The development of computational approaches has its own set of difficulties and uncertainties. First of all, tumors have to be categorized by driver alterations in specific pathways. This is not trivial both practically and biologically, given the concept of ‘activated pathway’ is a useful simplification of the coherent activity of certain components of the cell's more complex gene interaction network. In the general case, there is no guarantee that any combination of genomic alterations will lead to distinct phenotypic signals. However, major driver alterations in cancer have a strong tendency to be mutually exclusive (6–10), which supports the hypothesis of distinct transcriptomic phenotypes associated with major types of driver alterations in cancer.

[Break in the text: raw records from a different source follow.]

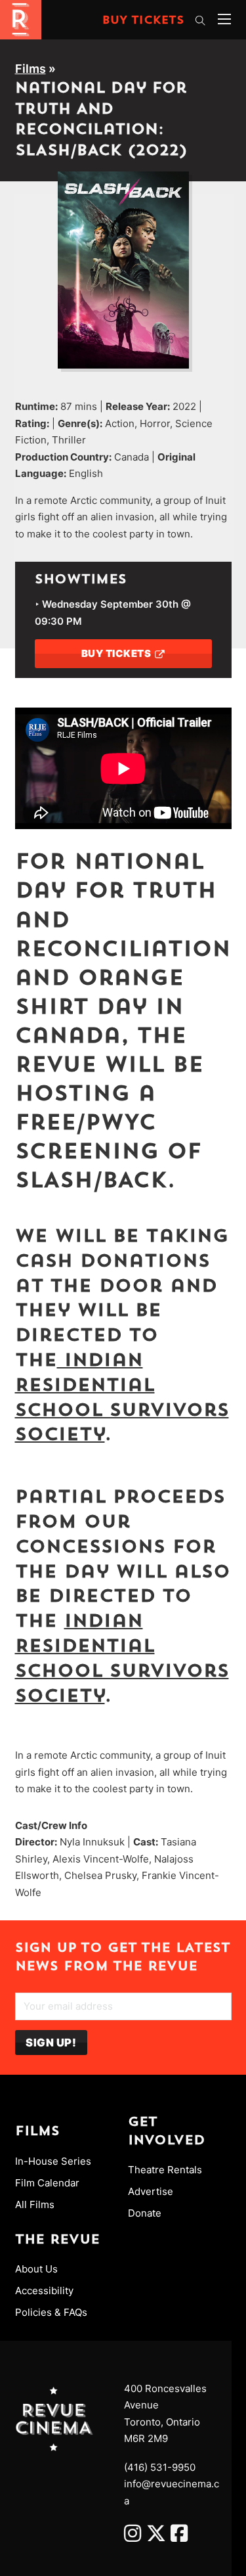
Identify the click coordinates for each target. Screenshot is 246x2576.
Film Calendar (47, 2183)
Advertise (150, 2191)
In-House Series (53, 2161)
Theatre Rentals (165, 2169)
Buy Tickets (143, 21)
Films (30, 69)
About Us (36, 2269)
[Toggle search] (200, 20)
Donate (144, 2213)
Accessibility (44, 2290)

Activation of a particular oncogenic pathway in a particular type of cancer can be associated with a number of moderate or weak changes in gene expression levels, neither of which is a strong predictive marker on its own. Differently from the above-reviewed methods (18–23), we introduce a new statistical approach for the recognition of altered cancer pathways using a ‘molecular signature’—a weighted sum of gene expression levels, where the biomarker genes and their weights are determined from a training set. Thus, formally we solve the same task as PARADIGM (18), however we do not limit a search for a pathway marker genes to a particular set of pathway genes as does PARADIGM (18). Our method takes into account all genes and determines those, which expression levels are associated with the activated status of a given pathway determined from both mutation and gene copy numbers alterations. The method does not use the gene network inference models (18,20,23) which are limited by not always accurately known conditional dependencies, and it does not predict the specific driver roles of individual genes (18,20–23). We compared our approach to ten well-established classification methods (27–36) and found that our method outperformed all of them.

In our study, determining genes-biomarkers and transcriptional signatures of specific cancer pathways serves two goals: first, to provide an alternative and complementary approach to DNA sequence based approaches to nominate driver pathways in a given tumor; and, second, to expand our knowledge by identifying new genes that may act as potential participants in cancer pathways. Such genes can point to associated cellular processes as well as new therapeutic targets.


The computational protocol we developed to derive predictive cancer pathway signatures consists of two parts: (i) a statistical algorithm for determining candidate gene expression biomarkers that are associated with pathway-specific genomic alterations; (ii) a machine learning algorithm for determining the optimal weights of combinations of candidate biomarkers in order to derive scoring functions—a signature for predicting key driver alterations in major cancer pathways.

Statistical framework for identifying candidate biomarkers

The algorithm used to identify candidate biomarkers is depicted in Figure Figure1.1. To map genomic alterations on cancer driver pathways, we started with the original gene-based profiles of mutations and DNA copy numbers and combined them into one profile of genomic alterations (Figure (Figure1A).1A). In the combined profile, homozygous gene deletions and genes affected by predicted functional mutations (37) were considered as ‘inactivated’. Genes affected by amplification and known oncogenes affected by predicted functional mutations were considered as ‘activated’; other genes were considered as ‘normal’. For example, PTEN was considered as a driver gene if both copies of the gene were deleted or if it was affected by a functional mutation; EGFR was considered as a driver gene if it was amplified or affected by a functional mutation. Tumors with nominated driver alterations in key genes of a given pathway formed the class of activated tumors with respect to that pathway (class 1), while tumors with no alterations in genes of a given pathway formed the class of non-activated tumors (class 0) with respect to the pathway.

Figure 1.
The general schema of the computational protocol. (A) Subdivision of tumor molecular profiles into classes based on nominated driver alterations. Tumors with nominated driver alterations in the key genes of a given pathway form a class of tumors with ...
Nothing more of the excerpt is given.